EVM(Ethereum Virtual Machine)互換ブロックチェーンは、イーサリアムブロックチェーンのスマートコントラクト機能、プログラミング言語(Solidity)、およびツールエコシステムと互換性を持つように設計されています。このプロセスにおいて、EVM準拠の仮想マシンの実装は重要なステップの一つです。しかし、私たちの調査の結果、異なる実装間でEVMの互換性を維持することは容易ではないことがわかりました。

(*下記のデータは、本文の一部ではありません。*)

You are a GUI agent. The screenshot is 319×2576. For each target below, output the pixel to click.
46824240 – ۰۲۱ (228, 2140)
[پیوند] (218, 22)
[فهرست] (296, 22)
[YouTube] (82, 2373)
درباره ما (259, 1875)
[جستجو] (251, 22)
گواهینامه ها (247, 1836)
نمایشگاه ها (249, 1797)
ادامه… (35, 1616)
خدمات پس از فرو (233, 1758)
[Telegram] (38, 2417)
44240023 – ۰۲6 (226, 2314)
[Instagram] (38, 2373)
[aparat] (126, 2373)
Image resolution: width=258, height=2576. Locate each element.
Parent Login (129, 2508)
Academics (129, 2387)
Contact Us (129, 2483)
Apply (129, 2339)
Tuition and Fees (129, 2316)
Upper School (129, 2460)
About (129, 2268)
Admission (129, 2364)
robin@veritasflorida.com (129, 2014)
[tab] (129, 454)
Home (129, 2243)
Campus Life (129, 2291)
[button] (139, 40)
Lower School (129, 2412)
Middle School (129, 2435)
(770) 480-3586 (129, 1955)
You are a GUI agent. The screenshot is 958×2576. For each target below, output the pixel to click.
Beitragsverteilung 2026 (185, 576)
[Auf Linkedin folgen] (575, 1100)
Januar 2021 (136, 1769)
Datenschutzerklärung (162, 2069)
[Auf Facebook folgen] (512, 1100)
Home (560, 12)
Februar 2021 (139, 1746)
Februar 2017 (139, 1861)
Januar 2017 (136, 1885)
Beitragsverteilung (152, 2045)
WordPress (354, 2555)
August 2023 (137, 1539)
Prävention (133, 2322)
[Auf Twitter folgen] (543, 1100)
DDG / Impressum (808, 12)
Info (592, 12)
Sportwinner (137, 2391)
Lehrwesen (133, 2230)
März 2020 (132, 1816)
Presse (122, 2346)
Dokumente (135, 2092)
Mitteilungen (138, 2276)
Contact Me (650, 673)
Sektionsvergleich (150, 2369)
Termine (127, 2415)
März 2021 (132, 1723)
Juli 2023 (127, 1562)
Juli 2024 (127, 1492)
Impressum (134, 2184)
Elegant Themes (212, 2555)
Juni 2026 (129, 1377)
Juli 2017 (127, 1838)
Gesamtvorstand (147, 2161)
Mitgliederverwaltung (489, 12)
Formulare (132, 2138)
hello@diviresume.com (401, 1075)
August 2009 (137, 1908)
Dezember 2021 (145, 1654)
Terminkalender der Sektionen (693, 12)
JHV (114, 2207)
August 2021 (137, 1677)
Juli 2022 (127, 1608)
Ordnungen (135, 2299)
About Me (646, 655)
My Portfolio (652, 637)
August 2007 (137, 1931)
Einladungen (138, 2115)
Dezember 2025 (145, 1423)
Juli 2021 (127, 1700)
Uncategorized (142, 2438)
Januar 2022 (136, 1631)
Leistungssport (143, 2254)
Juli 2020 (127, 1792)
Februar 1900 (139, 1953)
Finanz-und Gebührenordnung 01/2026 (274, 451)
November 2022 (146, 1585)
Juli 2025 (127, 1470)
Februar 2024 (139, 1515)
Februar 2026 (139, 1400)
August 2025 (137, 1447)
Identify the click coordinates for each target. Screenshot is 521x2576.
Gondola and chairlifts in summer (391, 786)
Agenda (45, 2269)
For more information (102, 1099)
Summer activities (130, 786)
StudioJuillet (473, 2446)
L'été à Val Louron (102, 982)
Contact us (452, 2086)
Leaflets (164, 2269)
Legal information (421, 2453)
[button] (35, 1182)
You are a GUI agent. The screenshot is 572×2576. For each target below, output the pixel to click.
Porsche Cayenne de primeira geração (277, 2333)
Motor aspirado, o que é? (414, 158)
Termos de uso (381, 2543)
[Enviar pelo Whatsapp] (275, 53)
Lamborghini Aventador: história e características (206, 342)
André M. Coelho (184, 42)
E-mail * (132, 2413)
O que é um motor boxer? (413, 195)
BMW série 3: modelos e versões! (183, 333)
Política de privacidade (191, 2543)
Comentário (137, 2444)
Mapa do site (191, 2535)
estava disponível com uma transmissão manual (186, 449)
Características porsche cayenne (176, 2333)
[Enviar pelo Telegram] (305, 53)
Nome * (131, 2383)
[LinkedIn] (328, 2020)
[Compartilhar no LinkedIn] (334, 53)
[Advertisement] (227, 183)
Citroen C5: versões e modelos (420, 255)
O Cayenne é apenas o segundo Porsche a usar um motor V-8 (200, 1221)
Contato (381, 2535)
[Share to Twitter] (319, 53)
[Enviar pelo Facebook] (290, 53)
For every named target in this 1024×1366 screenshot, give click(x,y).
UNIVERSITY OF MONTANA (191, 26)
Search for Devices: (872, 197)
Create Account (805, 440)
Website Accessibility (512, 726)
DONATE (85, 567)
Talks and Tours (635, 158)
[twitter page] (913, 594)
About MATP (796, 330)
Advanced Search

この問題を解決するために、BlockSecはEVM実装内のバグやセキュリティ脆弱性を体系的に特定できる内部システムを開発しました。このシステムは有効であることが証明されています。Aurora Engineで4つのバグ、Moonbeamで4つのバグがこのシステムによって発見されました。すべて報告され、修正済みです。なお、このテスト手法は昨年、Solanaのrbpf実装における2つの重大な脆弱性(CVE-2021–46102CVE-2022–23066)の特定にも使用されました。

1. 背景

今日、低いガス代、高いスループット、優れたパフォーマンスを最適化する多くの異なるブロックチェーンが提案されています。これに伴い、新しい仮想マシンや開発言語も提案されており、それが既存のSolidity開発者にとって参入障壁となっています。こうした状況下で、Solidityで開発されたDAppsを新しいチェーンにデプロイできる、多くのEVM互換ソリューションが提案されています。AuroraやMoonbeamは、これらのEVM互換ソリューションの代表例です。しかし、これらのEVM実装の堅牢性、信頼性、正確性は未知数であり、私たちの注意を払う価値があります。このため、私たちは差分ファジング手法(differential fuzzing technique)を活用し、実装に欠陥がないかを確認することにしました。

2. 差分ファジング

基本的な考え方は、同一の入力をこれらのEVM実装(例:Aurora、Moonbeam)と最先端のイーサリアムクライアント(例:geth)に与え、出力が同じかどうかを確認することです。具体的には、イーサリアムの過去のトランザクションを収集し、コントラクトコードやトランザクションの状態をさまざまな戦略でミューテーション(突然変異)させることでテストケースを生成します。調査の結果、Aurora EngineとMoonbeamは一部のケースで仕様に準拠していないことが判明しました。幸い、報告されたすべての問題は対処済みであり、詳細を共有します。

3. 発見されたバグ

これらのバグのほとんどはプリコンパイルコントラクトにあり、その根本原因と影響はさまざまです。例えば、一部のバグはnonce値の計算に影響を与える可能性があり、他のバグはガス計算に影響を与え、さらにはDoS攻撃につながる可能性があります。発見されたすべてのバグは、EVM仕様の指定された実行ロジックに反しており、特定のケースで予期しない動作を引き起こす可能性があります。発見されたバグの詳細な説明は以下の通りです。

3.1 不適切な検証

暗号ロジックは複雑です。そのため、EVMバイトコードで対応するロジックを実装すると、かなりのガス消費量になる可能性があります。代わりに、ネイティブコードで開発されたプリコンパイルコントラクトを使用することで、パフォーマンスを向上させることができます。しかし、私たちは不適切な検証によるバグをプリコンパイルコントラクト内にいくつか発見しました。

Aurora Engine: ecPairing

このバグはプリコンパイルコントラクト ecPairing で発見されました。

ecPairing の入力は、2つの楕円曲線上の複数の点で構成されています。仕様によると、点 (0, 0) は両方の曲線上にあり、有効な入力であるはずです。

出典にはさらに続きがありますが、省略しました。